Klaus-Dieter Lehmann fordert Freilassung von Ai Weiwei

4. April 2011
Redaktion Börsenblatt
Der Präsident des Goethe-Instituts Klaus-Dieter Lehmann zeigt sich bestürzt über die Festnahme des chinesischen Künstlers Ai Weiwei auf dem Pekinger Flughafen am Sonntagmorgen.

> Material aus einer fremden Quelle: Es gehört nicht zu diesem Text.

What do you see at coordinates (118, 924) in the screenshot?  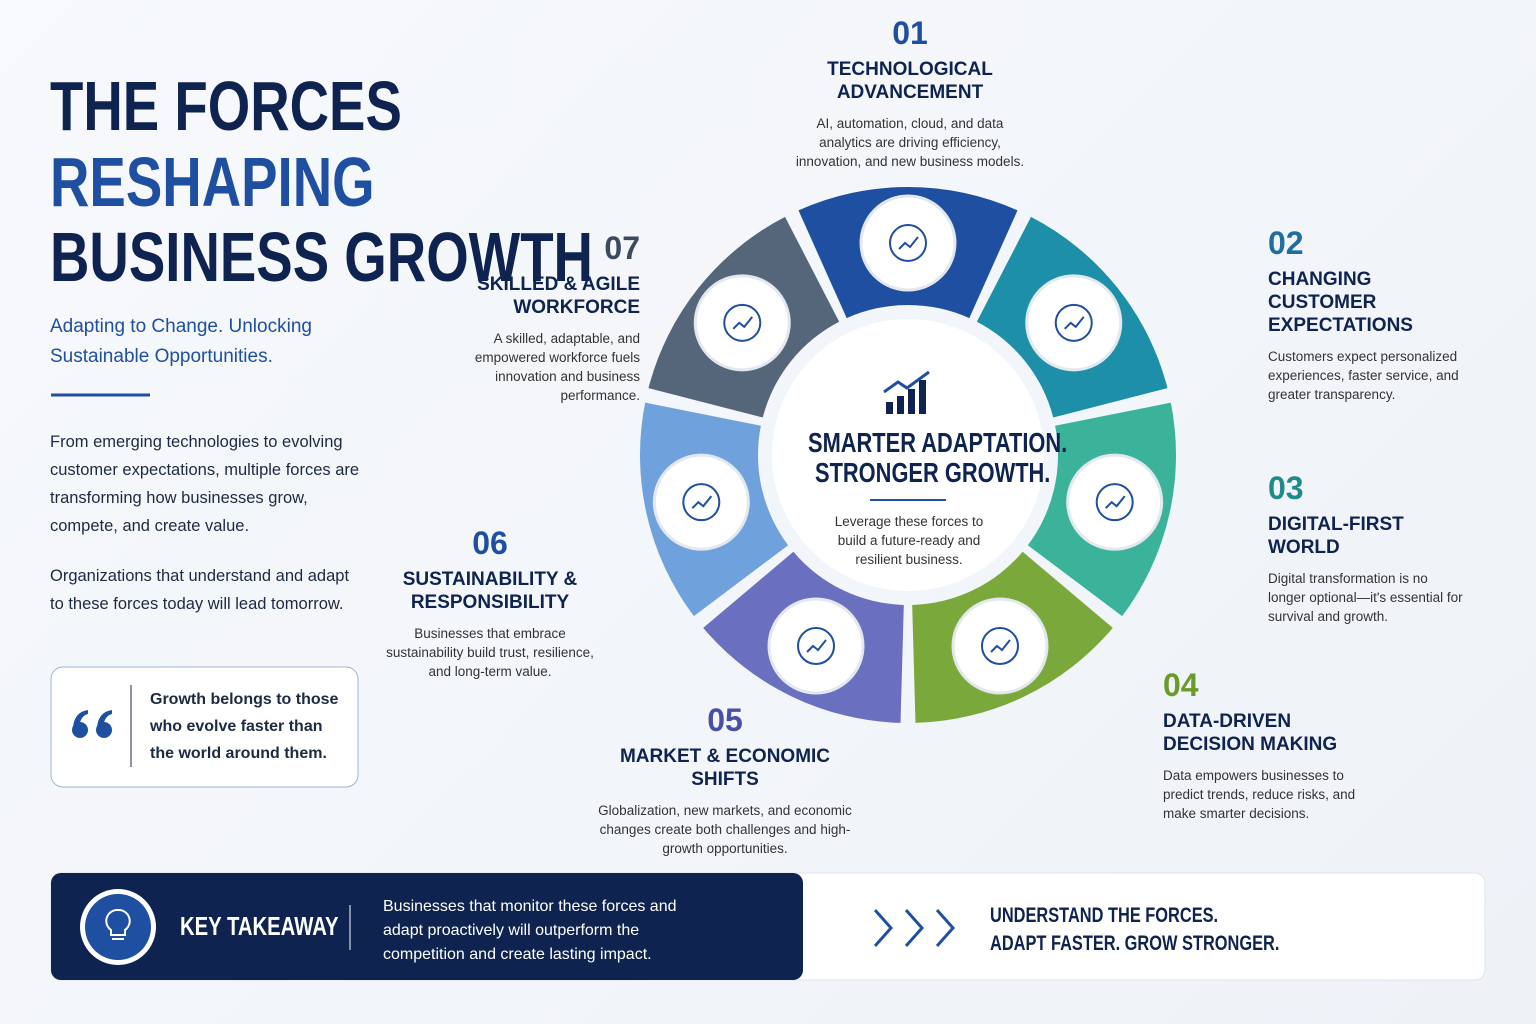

Wie die Presseabteilung des Goethe-Instituts mitteilte, war Lehmann zur Eröffnung der Ausstellung "Kunst der Aufklärung" in der Delegation des deutschen Bundesaußenministers Westerwelle in Peking. Gerade in diesem Zusammenhang sehe er die Verhaftung als besonders harte und unverständliche Reaktion: "Die willkürliche Verhaftung und die Weigerung, Gründe dafür anzugeben und den derzeitigen Aufenthaltsort nicht zu nennen, sind auch nach chinesischem Recht ein klarer Verstoß. Ich habe am Freitag, dem 1. April, noch mit Ai Weiwei in seinem Pekinger Atelier gesprochen. Ich bin zu ihm gegangen, weil er nicht zur Ausstellung "Kunst der Aufklärung" der drei Museen Berlin, Dresden und München eingeladen war. Ai Weiwei ist ein langjähriger Freund des Goethe-Instituts."

Klaus-Dieter Lehmann weist darauf hin, dass China für 2012 ein Kulturjahr in Deutschland vorbereitet. "Er ist der Auffassung, dass eine Verhaftung oder gar Verurteilung Ai Weiweis für eine solche Veranstaltung in Deutschland katastrophale Folgen haben wird und fordert mit Nachdruck die Freilassung von Ai Weiwei", so die Mitteilung des Goethe-Instituts.